How do products move through our spaces, and why does it matter? This evening program will explore the global supply chain and the Bay Area’s position as a key technology hub — or “supernode” — that powerfully shapes how goods are produced, circulated, and consumed throughout the world. Empire Logistics will showcase new mapping and diagramming tools, and offer a closer understanding of local and global supply chains for artists, activists, researchers and consumers themselves. Panelists will include Peter Olney, former Director of Organizing for the International Longshore and Warehouse Union (ILWU), Charmaine Chua, political ethnographer of container shipping across the trans-pacific passage, and Jasper Bernes, poet and essayist.


 

Jasper Bernes received his PhD from the Department of English at UC Berkeley in 2012. He is currently completing a book manuscript, Poetry in the Age of Deindustrialization, about the role poetry plays in the postindustrial restructuring of labor. Excerpts from this project have been published in or are forthcoming from MLQ and Critical Inquiry. He is also the author of two books of poetry, We Are Nothing and So Can You (2015), and Starsdown (2007). Other essays, articles, and reviews can be found in the Los Angles Review of Books, Endnotes, Radical Philosophy, Viewpoint, The New Inquiry, and elsewhere. He teaches in the English Department at Stanford University.

Charmaine Chua is a Ph.D. Candidate in Political Science at the University of Minnesota. Her current dissertation project is a political ethnography of container shipping across the trans-pacific passage, which examines the embodied politics of inhabiting, laboring in, and disrupting the logistics supply chain. She recently worked and lived on board a container ship for six weeks, crossing the Pacific Ocean from LA to Taipei.

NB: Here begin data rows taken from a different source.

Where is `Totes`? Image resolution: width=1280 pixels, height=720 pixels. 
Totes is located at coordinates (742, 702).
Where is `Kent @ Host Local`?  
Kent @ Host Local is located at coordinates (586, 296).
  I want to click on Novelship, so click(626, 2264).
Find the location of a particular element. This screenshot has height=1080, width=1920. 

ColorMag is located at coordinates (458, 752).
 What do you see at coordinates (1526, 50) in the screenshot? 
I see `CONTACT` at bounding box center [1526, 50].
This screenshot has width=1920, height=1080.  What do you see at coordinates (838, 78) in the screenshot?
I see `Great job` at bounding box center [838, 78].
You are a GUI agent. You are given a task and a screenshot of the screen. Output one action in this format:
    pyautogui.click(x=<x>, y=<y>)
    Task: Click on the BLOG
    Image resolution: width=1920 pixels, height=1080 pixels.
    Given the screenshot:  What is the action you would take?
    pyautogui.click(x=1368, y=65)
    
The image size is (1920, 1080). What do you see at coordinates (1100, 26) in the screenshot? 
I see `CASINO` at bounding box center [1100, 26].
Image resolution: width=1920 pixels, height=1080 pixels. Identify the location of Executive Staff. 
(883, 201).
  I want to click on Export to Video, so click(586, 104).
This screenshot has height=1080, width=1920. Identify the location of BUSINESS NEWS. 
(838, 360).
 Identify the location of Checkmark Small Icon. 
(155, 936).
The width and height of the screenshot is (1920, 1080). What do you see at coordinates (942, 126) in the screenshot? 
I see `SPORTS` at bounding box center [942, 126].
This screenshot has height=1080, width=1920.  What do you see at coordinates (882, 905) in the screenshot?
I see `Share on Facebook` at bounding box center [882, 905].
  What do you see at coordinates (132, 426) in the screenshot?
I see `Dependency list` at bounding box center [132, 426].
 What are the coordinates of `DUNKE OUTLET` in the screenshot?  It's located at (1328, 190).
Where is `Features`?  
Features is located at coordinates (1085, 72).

Peter Olney is the retired Director of Organizing for the International Longshore and Warehouse Union (ILWU). Olney has been part of the labor movement for over 40 years. He has worked for numerous labor unions as an organizer and negotiator. Since coming to California in 1983 he has focused his work on building organization in the immigrant working class. From 2001 until 2004 Olney was the Associate Director of the University of California’s Institute for Labor and Employment (ILE). Olney has a Masters in Business Administration from UCLA. He resides in San Francisco, California.